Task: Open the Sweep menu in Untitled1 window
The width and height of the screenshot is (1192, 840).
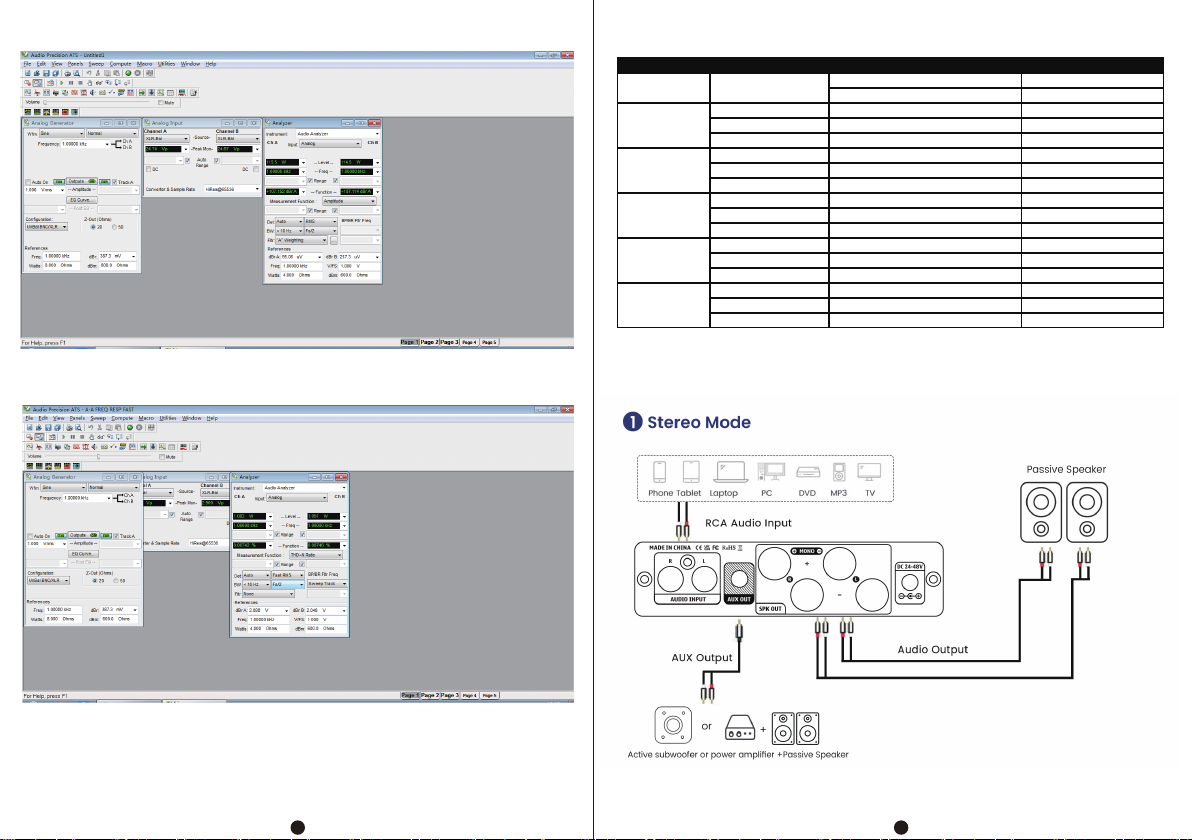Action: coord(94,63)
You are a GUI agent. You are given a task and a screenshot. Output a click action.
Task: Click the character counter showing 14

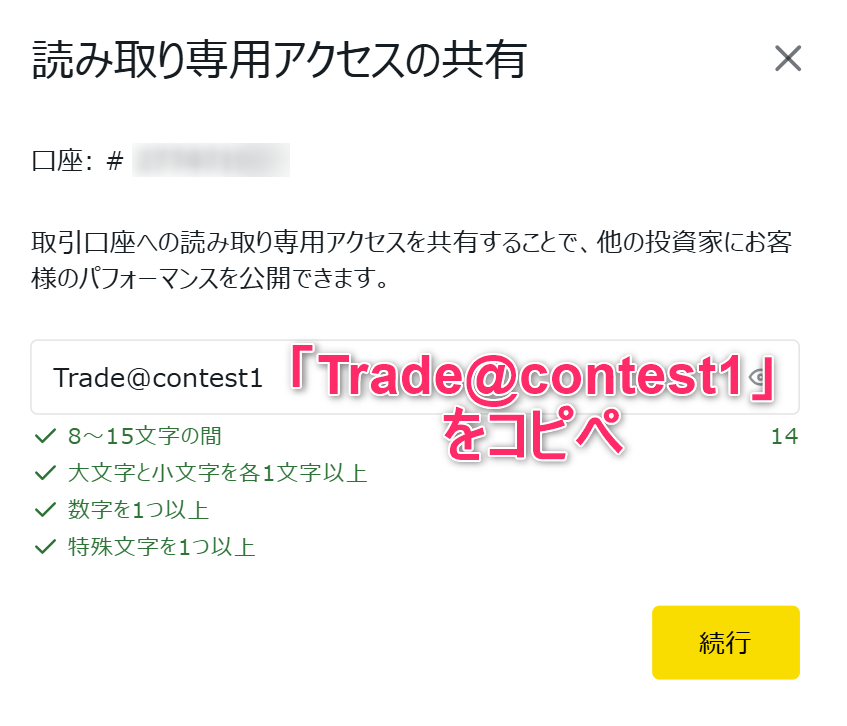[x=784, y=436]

--*--

Drop the images and copy all the data exactly.

Task: Open the Sweep menu in Untitled1 window
The width and height of the screenshot is (1192, 840).
Action: coord(94,63)
You are a GUI agent. You are given a task and a screenshot. Output a click action.
Task: Click the character counter showing 14

[x=784, y=436]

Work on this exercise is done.